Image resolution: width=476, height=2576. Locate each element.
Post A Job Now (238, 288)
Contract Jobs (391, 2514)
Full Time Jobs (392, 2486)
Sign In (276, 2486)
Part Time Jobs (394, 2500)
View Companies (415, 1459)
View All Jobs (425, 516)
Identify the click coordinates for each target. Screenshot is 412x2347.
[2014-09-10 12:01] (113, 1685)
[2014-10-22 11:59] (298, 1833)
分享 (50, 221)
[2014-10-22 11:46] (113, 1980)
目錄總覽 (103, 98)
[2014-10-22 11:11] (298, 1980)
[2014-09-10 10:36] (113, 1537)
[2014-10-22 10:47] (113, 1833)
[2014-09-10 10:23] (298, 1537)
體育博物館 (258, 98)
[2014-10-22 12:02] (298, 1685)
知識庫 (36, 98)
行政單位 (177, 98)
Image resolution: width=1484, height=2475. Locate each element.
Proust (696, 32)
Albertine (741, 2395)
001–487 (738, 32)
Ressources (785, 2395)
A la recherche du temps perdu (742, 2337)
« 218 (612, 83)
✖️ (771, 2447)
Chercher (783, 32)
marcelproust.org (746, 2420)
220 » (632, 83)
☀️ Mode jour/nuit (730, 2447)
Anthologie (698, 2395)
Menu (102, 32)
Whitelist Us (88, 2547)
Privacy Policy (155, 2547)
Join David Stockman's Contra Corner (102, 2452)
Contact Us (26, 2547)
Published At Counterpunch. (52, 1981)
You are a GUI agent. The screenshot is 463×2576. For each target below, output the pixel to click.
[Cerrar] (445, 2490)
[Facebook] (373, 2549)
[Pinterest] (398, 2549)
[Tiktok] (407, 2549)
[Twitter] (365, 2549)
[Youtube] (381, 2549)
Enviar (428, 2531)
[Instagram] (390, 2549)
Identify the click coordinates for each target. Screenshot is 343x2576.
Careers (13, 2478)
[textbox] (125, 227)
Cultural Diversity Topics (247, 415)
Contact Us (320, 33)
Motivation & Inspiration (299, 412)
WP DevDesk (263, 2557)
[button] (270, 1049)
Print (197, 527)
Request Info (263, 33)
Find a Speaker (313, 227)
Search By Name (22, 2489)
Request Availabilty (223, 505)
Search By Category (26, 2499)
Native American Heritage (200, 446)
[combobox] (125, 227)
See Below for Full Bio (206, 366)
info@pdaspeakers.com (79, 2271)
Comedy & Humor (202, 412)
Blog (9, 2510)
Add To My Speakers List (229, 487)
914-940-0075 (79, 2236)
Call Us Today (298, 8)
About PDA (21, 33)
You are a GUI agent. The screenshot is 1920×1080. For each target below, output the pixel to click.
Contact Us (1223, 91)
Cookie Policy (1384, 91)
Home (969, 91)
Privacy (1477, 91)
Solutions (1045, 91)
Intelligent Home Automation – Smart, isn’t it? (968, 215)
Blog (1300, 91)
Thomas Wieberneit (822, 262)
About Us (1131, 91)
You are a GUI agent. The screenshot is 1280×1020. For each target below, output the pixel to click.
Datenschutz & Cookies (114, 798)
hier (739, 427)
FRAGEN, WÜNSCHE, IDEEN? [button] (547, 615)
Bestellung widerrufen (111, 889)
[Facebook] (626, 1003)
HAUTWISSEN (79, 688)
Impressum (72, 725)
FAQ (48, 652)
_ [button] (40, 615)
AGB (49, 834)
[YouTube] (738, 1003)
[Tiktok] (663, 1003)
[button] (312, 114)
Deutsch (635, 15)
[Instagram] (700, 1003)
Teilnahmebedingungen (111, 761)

Aim of the task ▸
Return all of the listing above exactly, leaving nothing out.

Solution to this task ▸
Image resolution: width=476, height=2576. Locate each element.
Post A Job Now (238, 288)
Contract Jobs (391, 2514)
Full Time Jobs (392, 2486)
Sign In (276, 2486)
Part Time Jobs (394, 2500)
View Companies (415, 1459)
View All Jobs (425, 516)
Identify the click coordinates for each target. Screenshot is 412x2347.
[2014-09-10 12:01] (113, 1685)
[2014-10-22 11:59] (298, 1833)
分享 (50, 221)
[2014-10-22 11:46] (113, 1980)
目錄總覽 (103, 98)
[2014-10-22 11:11] (298, 1980)
[2014-09-10 10:36] (113, 1537)
[2014-10-22 10:47] (113, 1833)
[2014-09-10 10:23] (298, 1537)
體育博物館 (258, 98)
[2014-10-22 12:02] (298, 1685)
知識庫 (36, 98)
行政單位 (177, 98)
Image resolution: width=1484, height=2475. Locate each element.
Proust (696, 32)
Albertine (741, 2395)
001–487 (738, 32)
Ressources (785, 2395)
A la recherche du temps perdu (742, 2337)
« 218 (612, 83)
✖️ (771, 2447)
Chercher (783, 32)
marcelproust.org (746, 2420)
220 » (632, 83)
☀️ Mode jour/nuit (730, 2447)
Anthologie (698, 2395)
Menu (102, 32)
Whitelist Us (88, 2547)
Privacy Policy (155, 2547)
Join David Stockman's Contra Corner (102, 2452)
Contact Us (26, 2547)
Published At Counterpunch. (52, 1981)
You are a GUI agent. The screenshot is 463×2576. For each target below, output the pixel to click.
[Cerrar] (445, 2490)
[Facebook] (373, 2549)
[Pinterest] (398, 2549)
[Tiktok] (407, 2549)
[Twitter] (365, 2549)
[Youtube] (381, 2549)
Enviar (428, 2531)
[Instagram] (390, 2549)
Identify the click coordinates for each target. Screenshot is 343x2576.
Careers (13, 2478)
[textbox] (125, 227)
Cultural Diversity Topics (247, 415)
Contact Us (320, 33)
Motivation & Inspiration (299, 412)
WP DevDesk (263, 2557)
[button] (270, 1049)
Print (197, 527)
Request Info (263, 33)
Find a Speaker (313, 227)
Search By Name (22, 2489)
Request Availabilty (223, 505)
Search By Category (26, 2499)
Native American Heritage (200, 446)
[combobox] (125, 227)
See Below for Full Bio (206, 366)
info@pdaspeakers.com (79, 2271)
Comedy & Humor (202, 412)
Blog (9, 2510)
Add To My Speakers List (229, 487)
914-940-0075 (79, 2236)
Call Us Today (298, 8)
About PDA (21, 33)
You are a GUI agent. The screenshot is 1920×1080. For each target below, output the pixel to click.
Contact Us (1223, 91)
Cookie Policy (1384, 91)
Home (969, 91)
Privacy (1477, 91)
Solutions (1045, 91)
Intelligent Home Automation – Smart, isn’t it? (968, 215)
Blog (1300, 91)
Thomas Wieberneit (822, 262)
About Us (1131, 91)
You are a GUI agent. The screenshot is 1280×1020. For each target below, output the pixel to click.
Datenschutz & Cookies (114, 798)
hier (739, 427)
FRAGEN, WÜNSCHE, IDEEN? [button] (547, 615)
Bestellung widerrufen (111, 889)
[Facebook] (626, 1003)
HAUTWISSEN (79, 688)
Impressum (72, 725)
FAQ (48, 652)
_ [button] (40, 615)
AGB (49, 834)
[YouTube] (738, 1003)
[Tiktok] (663, 1003)
[button] (312, 114)
Deutsch (635, 15)
[Instagram] (700, 1003)
Teilnahmebedingungen (111, 761)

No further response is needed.